* _EXERCISE DIRECTIONS_: Copy out each line of the material in which the word "Collapse" appears.

* _TASK DATA_:

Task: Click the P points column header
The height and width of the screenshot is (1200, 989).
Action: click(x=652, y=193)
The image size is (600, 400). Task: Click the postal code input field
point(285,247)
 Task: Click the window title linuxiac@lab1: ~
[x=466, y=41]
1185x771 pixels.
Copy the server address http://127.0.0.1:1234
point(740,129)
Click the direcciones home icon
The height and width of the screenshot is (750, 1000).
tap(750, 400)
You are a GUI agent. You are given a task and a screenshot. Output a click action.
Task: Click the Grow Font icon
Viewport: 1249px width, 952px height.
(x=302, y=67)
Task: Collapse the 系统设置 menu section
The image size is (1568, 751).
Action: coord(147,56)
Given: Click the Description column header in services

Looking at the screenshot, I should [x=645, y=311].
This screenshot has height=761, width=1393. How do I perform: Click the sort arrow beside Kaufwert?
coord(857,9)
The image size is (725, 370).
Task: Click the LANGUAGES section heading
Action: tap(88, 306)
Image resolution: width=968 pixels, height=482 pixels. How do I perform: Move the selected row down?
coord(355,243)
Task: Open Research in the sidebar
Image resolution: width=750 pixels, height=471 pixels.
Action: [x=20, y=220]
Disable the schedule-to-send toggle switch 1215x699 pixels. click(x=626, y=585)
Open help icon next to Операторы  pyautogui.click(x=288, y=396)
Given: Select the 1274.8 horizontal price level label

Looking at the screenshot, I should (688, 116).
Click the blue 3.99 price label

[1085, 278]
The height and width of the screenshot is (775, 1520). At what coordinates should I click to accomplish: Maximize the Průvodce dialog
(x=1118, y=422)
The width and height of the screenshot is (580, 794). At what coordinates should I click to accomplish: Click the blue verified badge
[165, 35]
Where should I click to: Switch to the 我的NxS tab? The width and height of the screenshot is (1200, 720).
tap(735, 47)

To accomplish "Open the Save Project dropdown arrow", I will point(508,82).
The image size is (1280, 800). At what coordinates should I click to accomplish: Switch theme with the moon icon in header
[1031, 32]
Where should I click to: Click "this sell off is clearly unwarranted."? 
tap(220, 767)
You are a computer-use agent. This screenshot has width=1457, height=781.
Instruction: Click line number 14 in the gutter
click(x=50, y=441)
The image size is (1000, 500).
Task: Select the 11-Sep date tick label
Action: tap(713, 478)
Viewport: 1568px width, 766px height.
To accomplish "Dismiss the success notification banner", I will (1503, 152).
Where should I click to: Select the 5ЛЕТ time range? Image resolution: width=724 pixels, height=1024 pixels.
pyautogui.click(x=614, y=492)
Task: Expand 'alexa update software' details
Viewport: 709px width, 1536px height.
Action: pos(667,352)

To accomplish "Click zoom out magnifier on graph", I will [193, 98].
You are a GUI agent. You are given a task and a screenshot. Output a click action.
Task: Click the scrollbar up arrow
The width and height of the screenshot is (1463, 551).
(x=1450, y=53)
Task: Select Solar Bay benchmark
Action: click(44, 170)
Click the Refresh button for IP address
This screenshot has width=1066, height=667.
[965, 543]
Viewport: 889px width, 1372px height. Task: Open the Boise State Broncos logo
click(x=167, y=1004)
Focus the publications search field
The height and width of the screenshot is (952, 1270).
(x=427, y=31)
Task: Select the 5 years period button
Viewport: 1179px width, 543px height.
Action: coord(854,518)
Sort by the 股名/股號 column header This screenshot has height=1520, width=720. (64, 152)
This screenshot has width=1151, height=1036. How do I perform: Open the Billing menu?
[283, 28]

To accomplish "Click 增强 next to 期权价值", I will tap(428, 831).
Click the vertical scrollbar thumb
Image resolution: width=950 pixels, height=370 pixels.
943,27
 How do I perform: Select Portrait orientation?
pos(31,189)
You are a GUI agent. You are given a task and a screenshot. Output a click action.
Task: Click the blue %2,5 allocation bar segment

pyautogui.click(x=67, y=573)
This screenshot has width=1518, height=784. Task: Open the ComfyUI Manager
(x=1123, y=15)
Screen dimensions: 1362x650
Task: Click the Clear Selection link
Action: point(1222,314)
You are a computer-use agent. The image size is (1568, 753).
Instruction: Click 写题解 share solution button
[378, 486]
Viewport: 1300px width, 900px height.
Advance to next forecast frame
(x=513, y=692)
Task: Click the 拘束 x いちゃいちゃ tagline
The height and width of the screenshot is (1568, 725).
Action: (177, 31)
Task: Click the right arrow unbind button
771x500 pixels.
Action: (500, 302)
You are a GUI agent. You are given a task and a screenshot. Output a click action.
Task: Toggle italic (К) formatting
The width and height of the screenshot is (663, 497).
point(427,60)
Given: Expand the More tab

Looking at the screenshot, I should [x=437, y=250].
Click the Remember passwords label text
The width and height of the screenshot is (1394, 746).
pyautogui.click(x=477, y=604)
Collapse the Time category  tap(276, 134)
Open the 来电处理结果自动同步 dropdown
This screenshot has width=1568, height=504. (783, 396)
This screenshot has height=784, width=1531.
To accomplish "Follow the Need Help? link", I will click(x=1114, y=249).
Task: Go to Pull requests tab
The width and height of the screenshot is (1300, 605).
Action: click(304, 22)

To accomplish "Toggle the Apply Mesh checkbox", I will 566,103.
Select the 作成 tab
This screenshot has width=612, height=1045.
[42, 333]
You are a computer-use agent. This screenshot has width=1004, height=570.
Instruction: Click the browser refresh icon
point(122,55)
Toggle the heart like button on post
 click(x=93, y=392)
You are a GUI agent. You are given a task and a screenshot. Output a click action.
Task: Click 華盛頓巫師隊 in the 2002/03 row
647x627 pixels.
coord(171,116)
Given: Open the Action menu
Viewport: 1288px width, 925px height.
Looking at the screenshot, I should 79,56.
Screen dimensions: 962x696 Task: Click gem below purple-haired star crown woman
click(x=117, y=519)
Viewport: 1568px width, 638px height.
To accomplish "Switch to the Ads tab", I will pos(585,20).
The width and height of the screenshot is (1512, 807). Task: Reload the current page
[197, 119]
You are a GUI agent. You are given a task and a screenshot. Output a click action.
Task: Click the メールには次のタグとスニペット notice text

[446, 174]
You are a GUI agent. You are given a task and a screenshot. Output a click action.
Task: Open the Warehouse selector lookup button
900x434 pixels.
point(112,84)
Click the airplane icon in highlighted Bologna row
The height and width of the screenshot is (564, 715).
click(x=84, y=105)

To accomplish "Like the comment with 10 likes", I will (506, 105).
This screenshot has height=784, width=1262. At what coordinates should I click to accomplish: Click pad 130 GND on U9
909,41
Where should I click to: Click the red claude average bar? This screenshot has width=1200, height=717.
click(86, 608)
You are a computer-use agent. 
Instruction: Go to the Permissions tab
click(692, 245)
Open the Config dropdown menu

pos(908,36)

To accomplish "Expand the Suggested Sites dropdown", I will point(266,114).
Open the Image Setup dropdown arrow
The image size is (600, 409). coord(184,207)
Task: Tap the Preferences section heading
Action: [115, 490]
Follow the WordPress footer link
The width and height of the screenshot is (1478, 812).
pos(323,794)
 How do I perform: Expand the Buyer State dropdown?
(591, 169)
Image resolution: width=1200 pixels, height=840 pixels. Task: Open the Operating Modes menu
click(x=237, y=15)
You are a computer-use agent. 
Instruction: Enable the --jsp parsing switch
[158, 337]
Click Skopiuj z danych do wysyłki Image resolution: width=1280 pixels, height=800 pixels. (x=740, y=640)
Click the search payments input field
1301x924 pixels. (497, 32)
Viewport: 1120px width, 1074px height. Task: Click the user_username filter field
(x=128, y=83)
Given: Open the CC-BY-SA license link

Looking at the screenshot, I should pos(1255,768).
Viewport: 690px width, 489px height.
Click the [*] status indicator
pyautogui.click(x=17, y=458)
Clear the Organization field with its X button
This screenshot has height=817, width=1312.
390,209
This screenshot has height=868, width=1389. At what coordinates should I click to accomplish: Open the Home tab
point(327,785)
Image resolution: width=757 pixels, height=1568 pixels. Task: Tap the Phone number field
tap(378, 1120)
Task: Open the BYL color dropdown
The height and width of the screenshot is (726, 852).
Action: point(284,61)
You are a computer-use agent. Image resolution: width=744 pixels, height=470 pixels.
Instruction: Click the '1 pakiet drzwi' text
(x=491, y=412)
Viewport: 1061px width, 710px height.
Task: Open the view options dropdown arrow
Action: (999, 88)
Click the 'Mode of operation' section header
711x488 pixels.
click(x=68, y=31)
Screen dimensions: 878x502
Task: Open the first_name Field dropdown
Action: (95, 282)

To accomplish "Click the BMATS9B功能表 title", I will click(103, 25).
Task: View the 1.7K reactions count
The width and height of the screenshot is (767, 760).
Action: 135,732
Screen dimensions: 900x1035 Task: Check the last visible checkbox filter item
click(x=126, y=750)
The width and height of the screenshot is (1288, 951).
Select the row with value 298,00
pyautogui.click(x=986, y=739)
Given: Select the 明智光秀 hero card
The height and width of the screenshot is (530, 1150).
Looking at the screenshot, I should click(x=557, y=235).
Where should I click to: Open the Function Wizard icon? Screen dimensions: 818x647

* _RESPONSE_:
Task: Collapse the 系统设置 menu section
Collapse the Time category  tap(276, 134)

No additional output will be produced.